* [Data provided]:

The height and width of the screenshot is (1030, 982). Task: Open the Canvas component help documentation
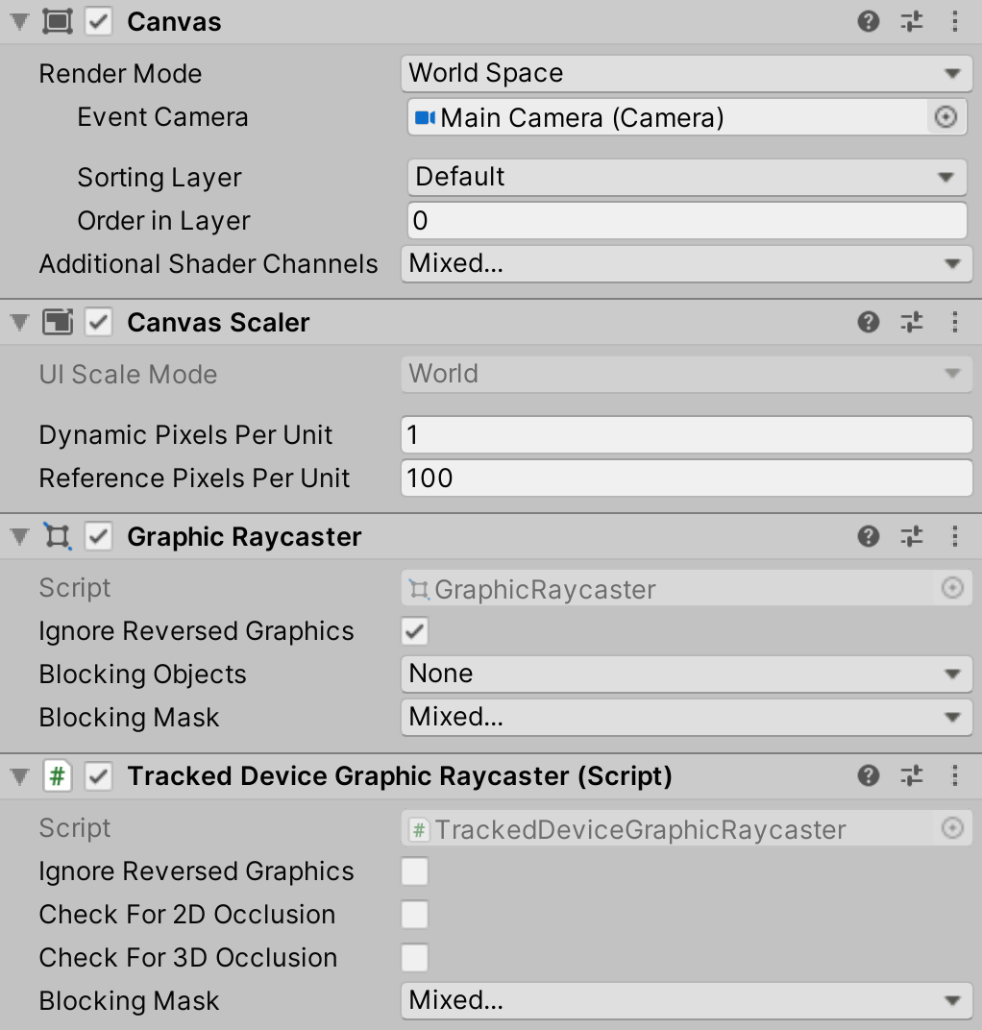(868, 21)
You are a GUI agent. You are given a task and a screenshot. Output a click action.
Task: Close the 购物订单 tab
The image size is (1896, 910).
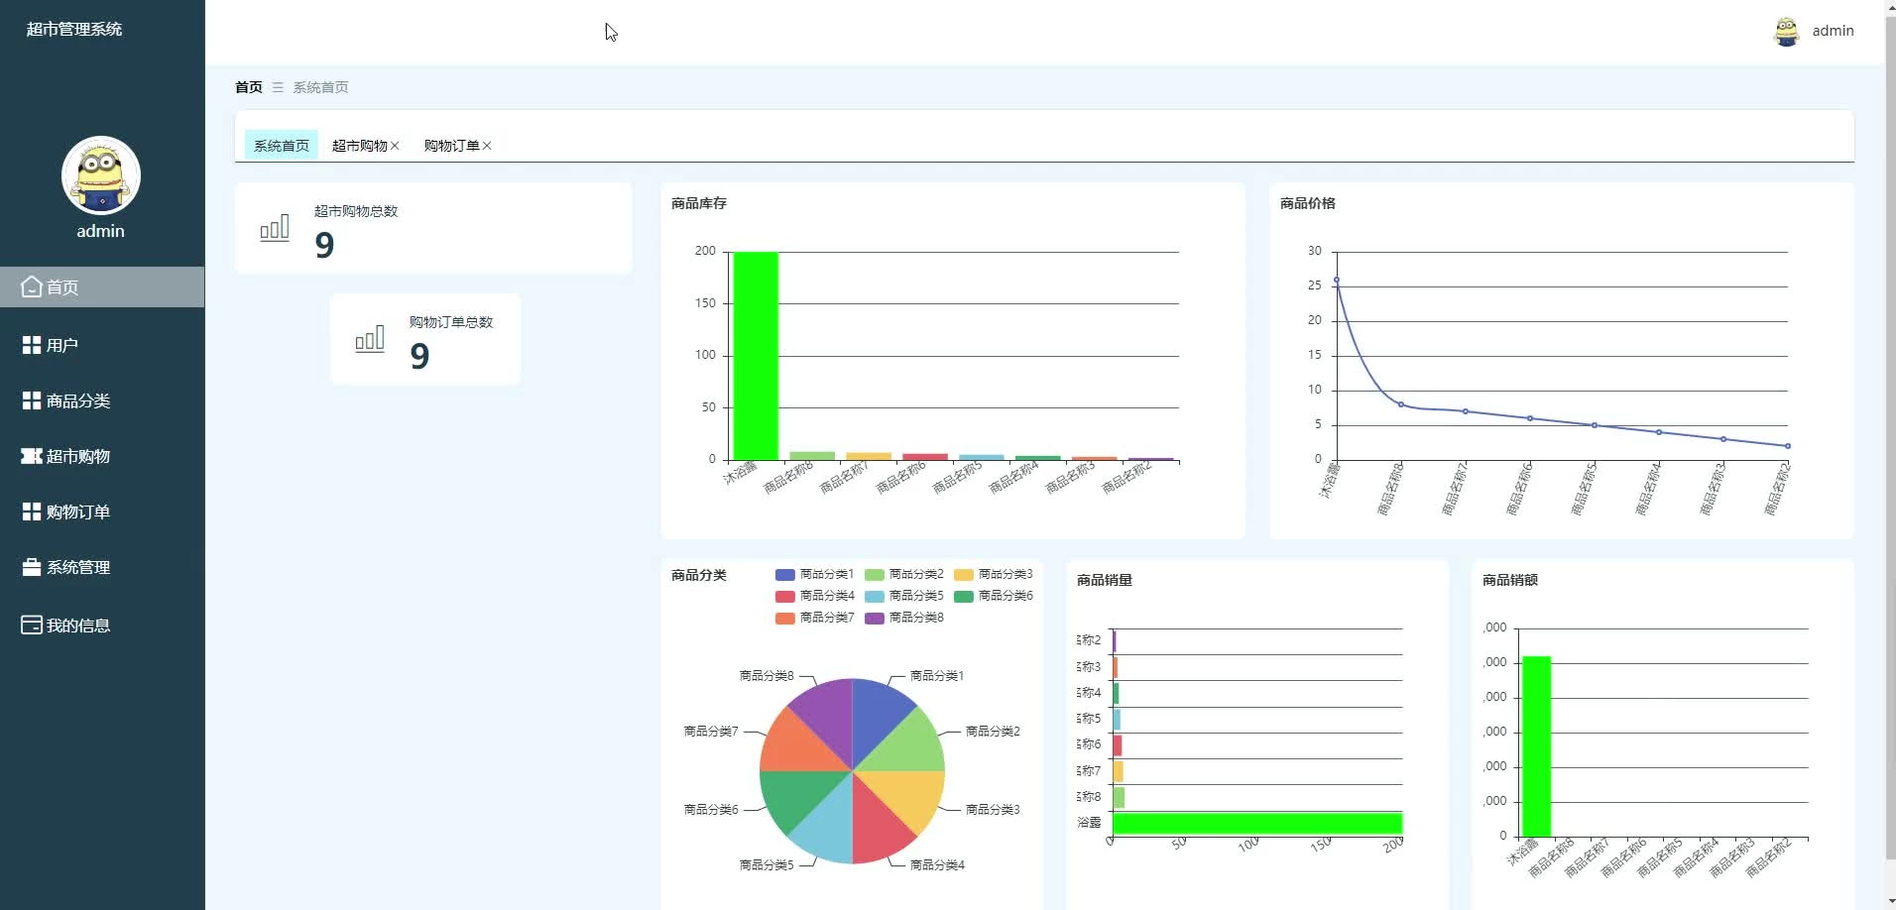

* [Brief]: Give again, word for word, the lines from the one containing "You are a GUI" through the last line of the entries, with pictures omitted and nothing added.

* [Exercise solution]:
You are a GUI agent. You are given a task and a screenshot. Output a click action.
Task: Close the 购物订单 tab
The image size is (1896, 910).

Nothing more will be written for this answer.